Clémence Poésy 2004 Gunpowder, Treason CineFrench

  • 8 years ago
Clémence Poésy was born Clémence Guichard in Paris in 1982. She took her mother's maiden name, Poésy, as her stage name. She attended an alternative school for most of her education, but spent her last year at L'École alsacienne.

She trained at the "Conservatoire National Supérieur d'Art Dramatique", with her first roles being for French TV series between 1997 and 1999, Un homme en colère (1997) and Les monos (1999). Her first feature film was a German production, Olgas Sommer (2002), in 2002 and her second the 2003 French production, Welcome to the Roses (2003).
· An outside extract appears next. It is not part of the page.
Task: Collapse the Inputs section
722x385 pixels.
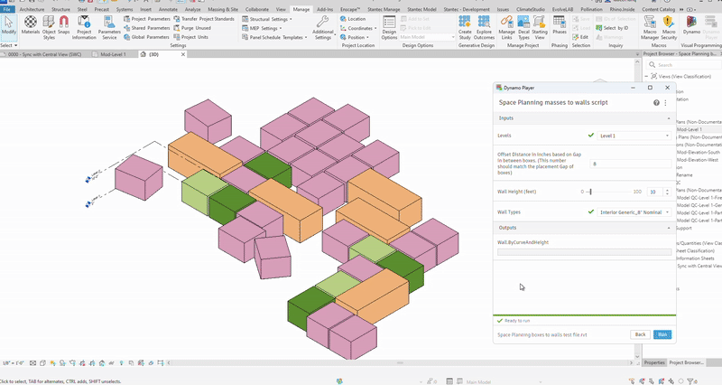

Her first English speaking feature was as Mary, Queen of Scots, in the 2004 Gunpowder, Treason & Plot (2004) TV movie, for which she won the 2005 FIPA for best actress.

Since then she has starred in many films, the most notable being In Bruges (2008) (2008), which is probably the start of her worldwide recognition, Harry Potter and the Goblet of Fire (2005), Harry Potter and the Deathly Hallows: Part 1 (2010) and Harry Potter and the Deathly Hallows: Part 2 (2011), the US TV series Gossip Girl (2007) and the English TV mini-series, Birdsong (2012) (2012). All of these have shown her to be very capable of roles in multiple languages, periods and roles.

She is known for her natural beauty, devoid of make-up and cosmetics, and she herself says that she does not like using them.


Gunpowder, Treason & Plot is a 2004 BBC miniseries loosely based upon the lives of Mary, Queen of Scots, and her son James VI of Scotland. The writer Jimmy McGovern tells the story behind the Gunpowder Plot in two parts, each centred on one of the monarchs.

Directed by Gillies MacKinnon and filmed in Romania with a key Scottish crew, the first film dramatizes the relationship between Mary, Queen of Scots, played by French actress Clémence Poésy, and her third husband, James Hepburn, 4th Earl of Bothwell played by Kevin McKidd. Scottish actor Robert Carlyle stars as James VI in the second part of the series, which concentrates on the Gunpowder Plot, planned by Guy Fawkes, to blow up the Houses of Parliament in order to rid the nation of a Protestant monarch to be replaced by a Catholic one.